To do - Transcribe each record precisely; images stay out.

Stored data entries:
- - - - - - -

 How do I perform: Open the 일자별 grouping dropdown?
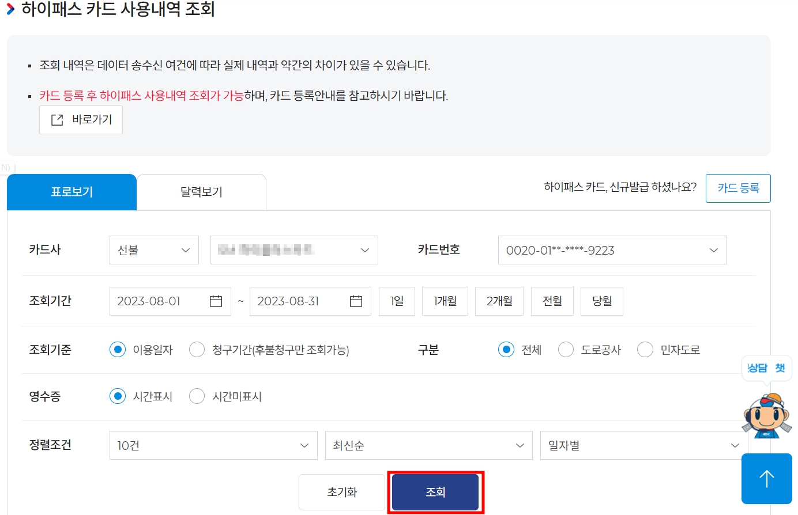tap(643, 445)
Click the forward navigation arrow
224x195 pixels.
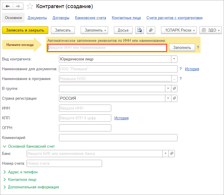point(18,6)
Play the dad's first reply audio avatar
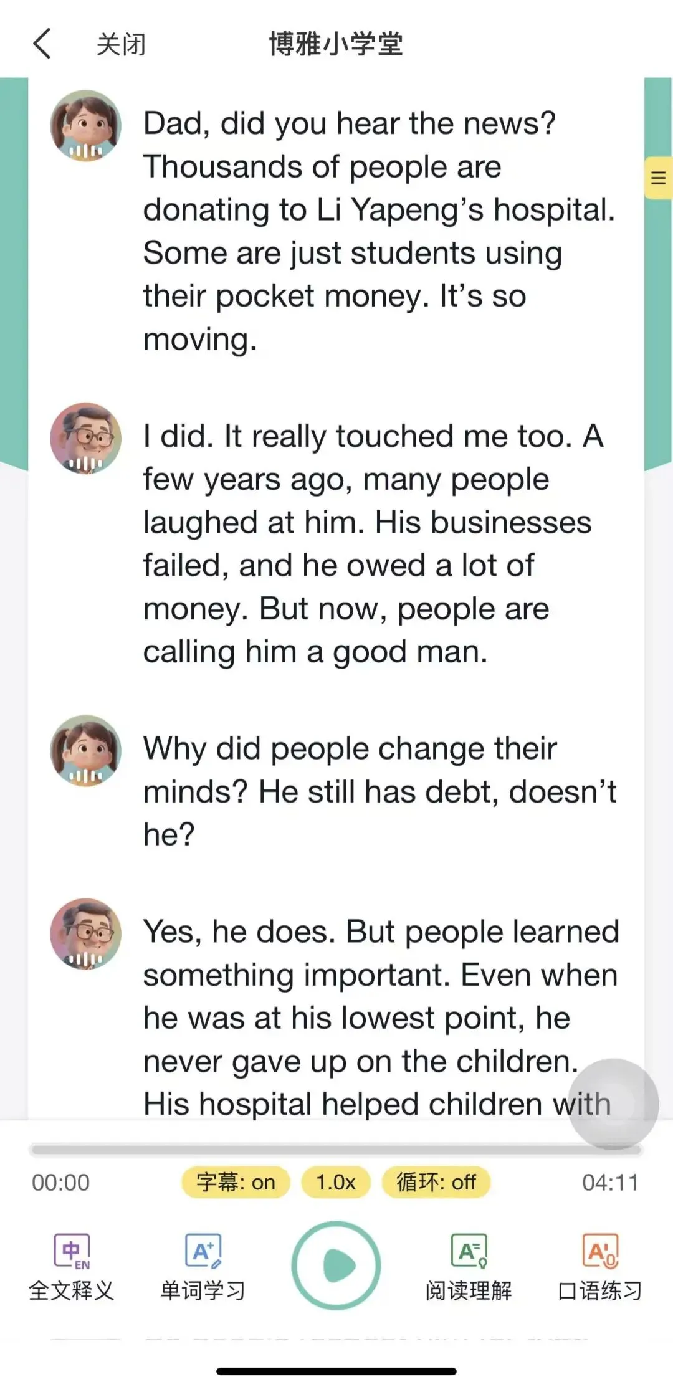 pos(85,438)
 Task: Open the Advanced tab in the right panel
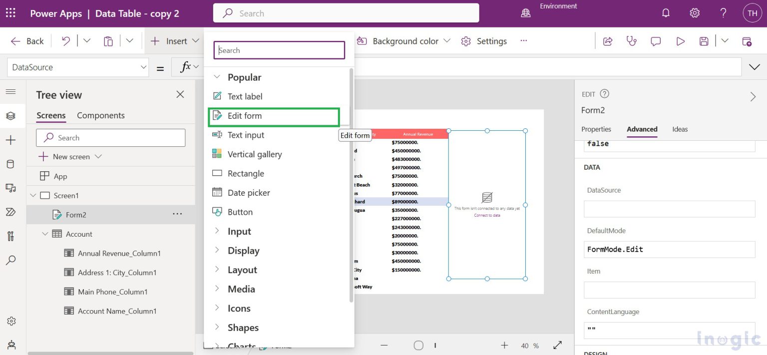coord(642,129)
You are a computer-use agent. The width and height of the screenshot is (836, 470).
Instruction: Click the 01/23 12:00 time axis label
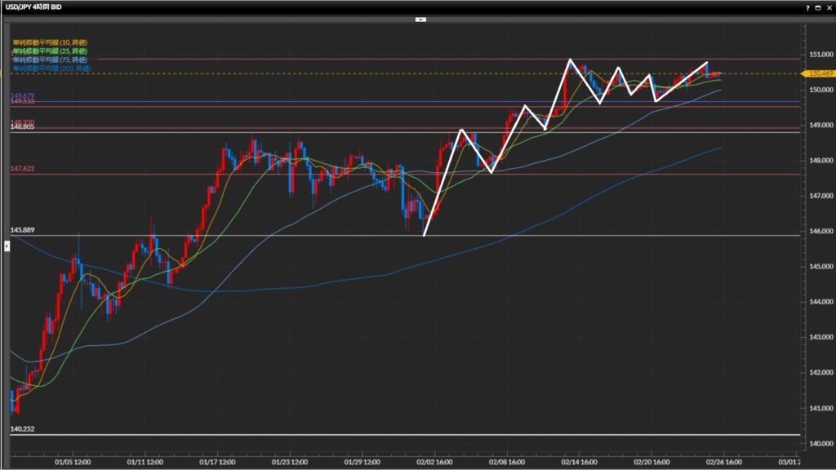tap(290, 461)
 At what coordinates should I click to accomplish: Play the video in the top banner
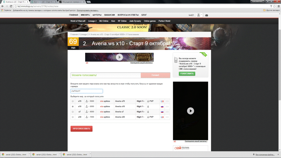[x=119, y=57]
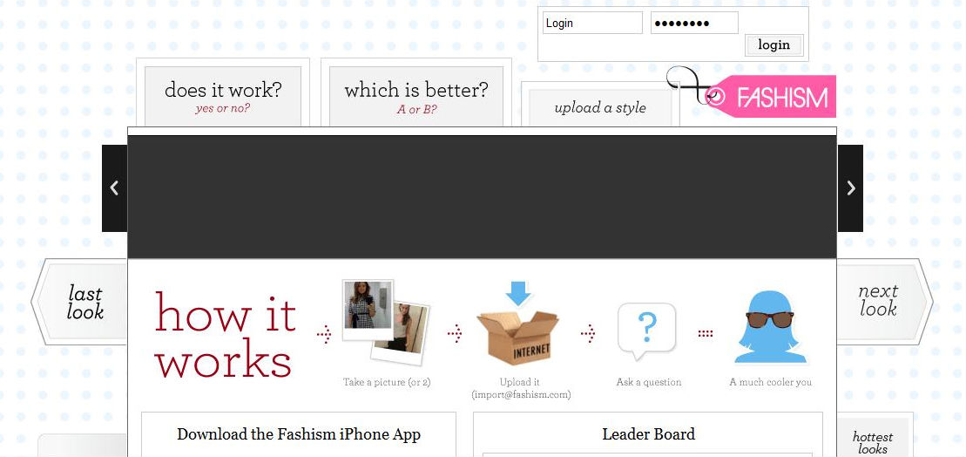Select the polaroid photos thumbnail

386,321
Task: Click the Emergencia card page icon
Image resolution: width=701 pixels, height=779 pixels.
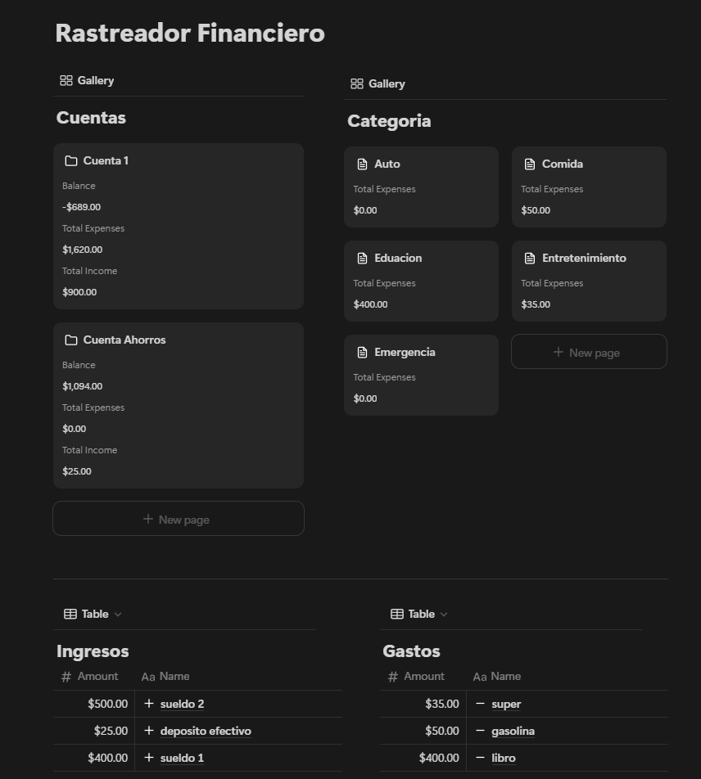Action: point(362,352)
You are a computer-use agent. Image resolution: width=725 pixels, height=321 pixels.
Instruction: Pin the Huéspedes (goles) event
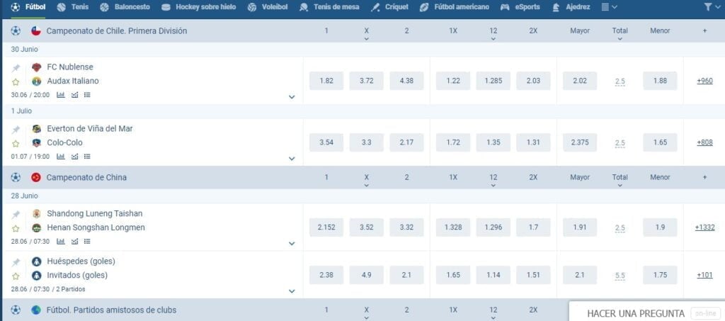point(16,262)
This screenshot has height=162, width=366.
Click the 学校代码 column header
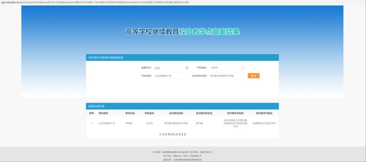click(x=130, y=113)
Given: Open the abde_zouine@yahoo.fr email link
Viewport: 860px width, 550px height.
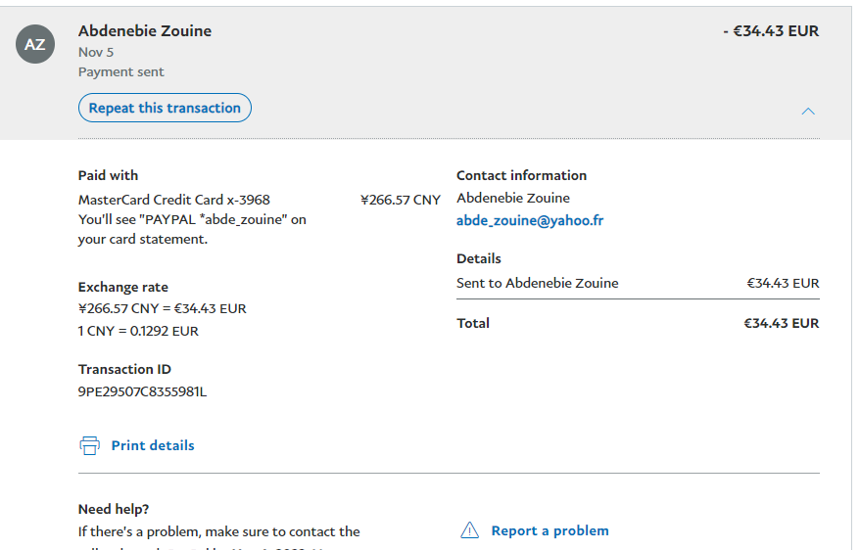Looking at the screenshot, I should point(530,220).
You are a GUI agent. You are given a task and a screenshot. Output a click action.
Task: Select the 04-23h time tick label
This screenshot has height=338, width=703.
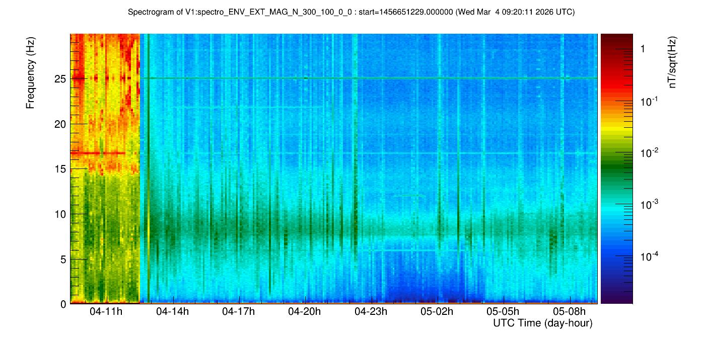click(x=371, y=311)
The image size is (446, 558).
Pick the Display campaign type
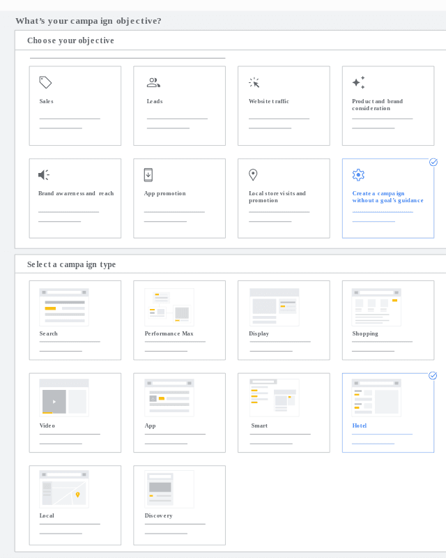tap(274, 307)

- - - - - - -

Answer space -
 How do I perform: Open the 일자별 grouping dropdown?
tap(643, 445)
Click the forward navigation arrow
224x195 pixels.
point(18,6)
Play the dad's first reply audio avatar
 pos(85,438)
 Task: Open the Advanced tab in the right panel
coord(642,129)
You are a computer-use agent. The width and height of the screenshot is (836, 470).
Instruction: Click the 01/23 12:00 time axis label
tap(290, 461)
 At what coordinates should I click to accomplish: Play the video in the top banner
[x=119, y=57]
Select the polaroid photos thumbnail

386,321
Task: Click the Emergencia card page icon
Image resolution: width=701 pixels, height=779 pixels.
Action: point(362,352)
You are a computer-use agent. Image resolution: width=725 pixels, height=321 pixels.
Instruction: Pin the Huéspedes (goles) event
point(16,262)
This screenshot has height=162, width=366.
Click the 学校代码 column header
click(x=130, y=113)
Given: Open the abde_zouine@yahoo.fr email link
Viewport: 860px width, 550px height.
Looking at the screenshot, I should point(530,220).
You are a GUI agent. You are given a task and a screenshot. Output a click action.
Task: Select the 04-23h time tick label
This screenshot has height=338, width=703.
click(x=371, y=311)
The image size is (446, 558).
Pick the Display campaign type
tap(274, 307)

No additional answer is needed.